# Cranberry/Apple salad??



## Southern Belle (Nov 18, 2009)

Looking for a good recipe for a cranberry salad that is not a gelatin mold...maybe with apples (similar to a waldorf?) with nuts and some type of dressing??


----------



## Wyogal (Nov 18, 2009)

I just did a google, got a mixed bag of recipes, molded/not molded. I would think that a combination of cut up apples (with some lemon juice to avoid darkening), celery, dried cranberries, and walnuts would be nice. One could have them all loose in a green salad, or bind together with a dressing of sour cream and mayo, letting the flavor of the ingredients come through, placing a scoop on top of a green. Think about what you like in a salad.

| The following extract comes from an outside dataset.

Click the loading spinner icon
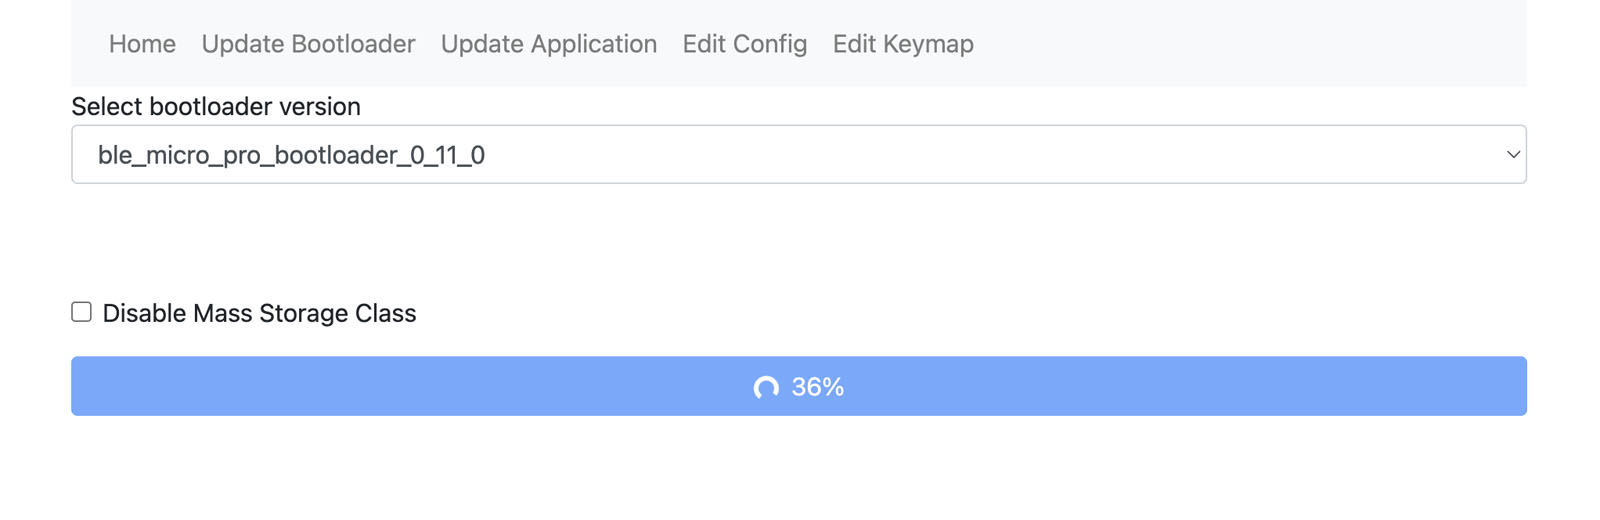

You could also add seedless grapes, cut in half.
(cooked wild rice could also be added)
sounds yummy!


----------



## julie.a.dehart (Nov 18, 2009)

*Mandarin Orange Salad/Apple Feta Salad*

I am going to give you two recipes; both delicious and festive for celebrations.  You can adapt either to include dried cranberries -- I think I did that with the orange salad on Thanksgiving a few years back.  Both have nuts and are very nice salads.  They were completely devoured when served.  Hope this helps. 

Mandarin Orange Salad


1 head lettuce, washed & torn
4 green onions with tops, cut up
1 can mandarin oranges, drained or 1 fresh orange, cut up.
  I like to use the fresh orange best.
1 cup celery, chopped
1 T. minced parsley
4 oz. slivered almonds or 3/4 cup pecans
2 T. sugar
You could also add dried cranberries to this salad.

Dressing:
4 T. sugar
1/2 cup oil
4 T. vinegar
1 tsp. salt
Pepper to taste

1.  Carmelize the nuts by heating in a small skillet with 2 T. sugar.
2.  Cool & add to lettuce & remaining salad ingredients.
3.  Combine dressing ingredients; shake well.
4.  Toss salad with dressing just before serving.

Apple Feta Salad

2 T. butter
1 cup walnut halves
1 T. sugar
1/8 tsp. pepper
5 cups torn romaine
5 cups torn red leaf lettuce
1 medium red apple, chopped
1 medium green apple, chopped
1/2 to 1 cup crumbled feta cheese

Dressing:
6 T. olive oil
2 T. white wine vinegar
2 T. finely chopped onion
1 1/2 tsp. Dijon mustard
2 cloves garlic, minced
1/2 tsp. sugar
1/4 tsp. dried oregano
1/8 tsp. salt
1/8 tsp. dried parsley flakes
1/8 tsp. pepper

1. In a small skillet, melt the butter over medium heat. Add the walnuts; sprinkle with sugar & pepper. Stir until well coated.
2. Spread onto baking sheet; Bake at 350 degrees for 15 minutes or until lightly browned, stirring every 5 minutes. Cool on a wire rack.
3.  In a large bowl, combine romaine, red lettuce, apples and feta cheese; set aside.
4.  In a blender, combine the dressing ingredients; cover and process until blended.
5.  Drizzle over salad; toss to coat.  Sprinkle with sugared walnuts.


Have a great celebration.


----------



## KitchenSally (Nov 18, 2009)

julie.a.dehart said:


> I am going to give you two recipes; both delicious and festive for celebrations.  You can adapt either to include dried cranberries -- I think I did that with the orange salad on Thanksgiving a few years back.  Both have nuts and are very nice salads.  They were completely devoured when served.  Hope this helps.
> 
> Mandarin Orange Salad
> 
> ...



Thanks for sharing these recipes Julie - they sound great!


----------



## Southern Belle (Nov 19, 2009)

Thanks for the recipes...they sound delish !   Hope everyone has a great Thanksgiving celebration !!!


----------